Shares of Rivian, the electric-vehicle maker that went public last year with big ambitions to take on Tesla and others, jumped Thursday after the company reaffirmed its production forecast for this year despite supply-chain problems.
In midday trading, the shares were up more than 20 percent.
Before Thursday’s session, the company’s stock price had declined over 80 percent this year as investors grew nervous about its prospects.
But after the close of trading Wednesday, Rivian issued first-quarter financial results that largely met forecasts and said it foresaw making 25,000 vehicles this year, affirming a forecast the company made in March.
Rivian detailed persistent problems in obtaining semiconductors and other parts. Since the end of March, the company said, the shortages have forced it “to stop production for longer periods than anticipated, resulting in approximately a quarter of the planned production time being lost due to supplier constraints.”
The output so far totals 5,000. “We have done all this in one of the most challenging operating environments in decades,” R.J. Scaringe, Rivian’s chief executive, said on a call with analysts on Wednesday.
All car companies are facing supply-chain constraints, but smaller ones like Rivian that lack long-term relationships with suppliers may find it harder to cope. The difficulties pose more of a risk to newer carmakers, which may have trouble gaining a significant share of the electric-vehicle market before more established companies introduce scores of products in the coming years.
Given such obstacles, investors will be watching for any signs that Rivian might fall short of its 2022 production target. “It’s still achievable, but it could be a stretch,” said Garrett Nelson, an analyst at the research firm CFRA who covers Rivian. He added that the plunge in Rivian’s stock market value could make it a takeover target for a company that wanted to get into the electric-vehicle market.
Rivian reported a net loss of $1.6 billion in the first quarter on sales of just $95 million. In the first quarter of last year, Rivian had no sales and a loss of $414 million. The company is reporting large losses because it is spending huge sums to scale up production of its three vehicles: a truck designed primarily for leisure pursuits, a sport utility vehicle and a delivery van for Amazon, an early investor in Rivian and a major shareholder.
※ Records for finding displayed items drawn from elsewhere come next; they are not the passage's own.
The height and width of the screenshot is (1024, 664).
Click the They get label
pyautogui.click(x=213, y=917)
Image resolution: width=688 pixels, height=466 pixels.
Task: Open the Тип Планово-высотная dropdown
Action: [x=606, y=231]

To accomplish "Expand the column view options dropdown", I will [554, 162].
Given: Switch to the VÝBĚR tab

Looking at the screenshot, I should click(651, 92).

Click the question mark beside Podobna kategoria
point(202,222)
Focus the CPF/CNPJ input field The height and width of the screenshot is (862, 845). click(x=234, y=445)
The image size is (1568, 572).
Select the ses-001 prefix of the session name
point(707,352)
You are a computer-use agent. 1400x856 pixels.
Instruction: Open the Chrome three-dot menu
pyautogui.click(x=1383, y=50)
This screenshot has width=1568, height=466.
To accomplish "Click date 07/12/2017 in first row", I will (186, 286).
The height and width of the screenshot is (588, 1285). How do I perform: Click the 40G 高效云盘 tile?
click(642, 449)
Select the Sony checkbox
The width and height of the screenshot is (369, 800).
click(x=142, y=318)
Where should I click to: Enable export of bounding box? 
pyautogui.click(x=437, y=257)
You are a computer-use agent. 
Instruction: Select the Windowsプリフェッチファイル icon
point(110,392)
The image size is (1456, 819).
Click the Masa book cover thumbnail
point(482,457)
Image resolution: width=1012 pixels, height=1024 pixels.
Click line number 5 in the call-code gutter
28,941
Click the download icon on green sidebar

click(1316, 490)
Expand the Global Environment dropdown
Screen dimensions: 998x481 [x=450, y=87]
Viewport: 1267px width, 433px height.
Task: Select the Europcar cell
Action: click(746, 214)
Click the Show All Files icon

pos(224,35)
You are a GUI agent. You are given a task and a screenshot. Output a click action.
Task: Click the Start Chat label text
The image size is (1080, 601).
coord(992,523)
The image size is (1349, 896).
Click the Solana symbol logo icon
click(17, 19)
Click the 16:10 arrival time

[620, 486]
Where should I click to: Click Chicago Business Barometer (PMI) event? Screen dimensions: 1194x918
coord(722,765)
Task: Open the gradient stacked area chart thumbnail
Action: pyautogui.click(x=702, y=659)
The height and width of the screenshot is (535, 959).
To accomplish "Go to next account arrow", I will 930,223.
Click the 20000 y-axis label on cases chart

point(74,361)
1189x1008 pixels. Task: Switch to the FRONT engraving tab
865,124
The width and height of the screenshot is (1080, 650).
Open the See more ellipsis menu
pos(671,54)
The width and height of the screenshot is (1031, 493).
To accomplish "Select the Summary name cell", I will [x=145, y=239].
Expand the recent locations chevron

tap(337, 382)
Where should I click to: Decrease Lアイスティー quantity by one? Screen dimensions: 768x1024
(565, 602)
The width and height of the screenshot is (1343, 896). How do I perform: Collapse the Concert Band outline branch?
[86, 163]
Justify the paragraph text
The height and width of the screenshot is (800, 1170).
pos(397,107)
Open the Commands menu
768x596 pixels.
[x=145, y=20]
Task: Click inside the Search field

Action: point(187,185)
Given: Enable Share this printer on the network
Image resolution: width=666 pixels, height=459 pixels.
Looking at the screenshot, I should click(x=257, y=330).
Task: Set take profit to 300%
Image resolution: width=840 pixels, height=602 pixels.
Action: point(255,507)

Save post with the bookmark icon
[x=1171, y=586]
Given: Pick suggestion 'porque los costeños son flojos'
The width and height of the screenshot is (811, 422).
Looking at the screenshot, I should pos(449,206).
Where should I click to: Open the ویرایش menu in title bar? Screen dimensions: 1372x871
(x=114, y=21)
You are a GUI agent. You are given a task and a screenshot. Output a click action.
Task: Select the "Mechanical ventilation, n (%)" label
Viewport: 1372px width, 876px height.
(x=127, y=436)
The company said it had more than 90,000 orders for its truck and its S.U.V., compared with around 83,000 in March.
Amazon has ordered 100,000 delivery vans, but Rivian has been reluctant to say how many it has shipped. On Wednesday, it said only that it was “ramping production and deliveries.” On the call with analysts, Mr. Scaringe said he expected the vans to make up roughly a third of the 25,000 vehicles in the 2022 production forecast.
In many ways, Rivian epitomizes the sharp shift to bearishness in the stock market this year.
In November, investors piled into its initial public offering, in which the company raised $13.5 billion, and its shares then soared, briefly giving Rivian a stock market value that was nearly as large as those of Ford Motor and General Motors combined.
But the stock plunged this year after the company cut its production targets. The 80 percent decline in Rivian’s shares is far steeper than a 31 percent drop in Tesla’s stock over the same period and a 38 percent drop for Ford, which is introducing its own electric truck.
Rivian makes vehicles in Normal, Ill., and plans another factory in Georgia. Building and running assembly lines requires enormous amounts of cash, which is why new car companies can run into dire financial straits if production lags and sales fall short. Even Tesla, which sells more electric cars than any other company, sometimes found itself running low on funds.
In the first quarter, Rivian used up $1.45 billion in cash running its business and investing in new facilities and equipment, much more than the $800 million it consumed in the first quarter of 2021. The company had $16.4 billion in cash on its balance sheet at the end of the first quarter, down from $18.1 billion at the end of last year.
The decline in Rivian stock slashed the value of the stakes held by its largest shareholders. Amazon’s 18 percent stake is worth $3.2 billion, down from $16.8 billion at the start of the year. Ford, another early investor, sold some of its shares on Monday, and its remaining stake is worth $1.9 billion. It would have been worth $9.7 billion at the end of last year.
Rivian said it took more than 10,000 orders for its truck and its S.U.V. after it raised prices in March. Those orders had an average price of over $93,000, the company added.
But because Rivian’s vehicles sell for relatively high prices, analysts wondered how much demand there might be if inflation continued to eat away at households’ spending power. “It remains to be seen how much appetite consumers have for a price tag of a Rivian,” Mr. Nelson said.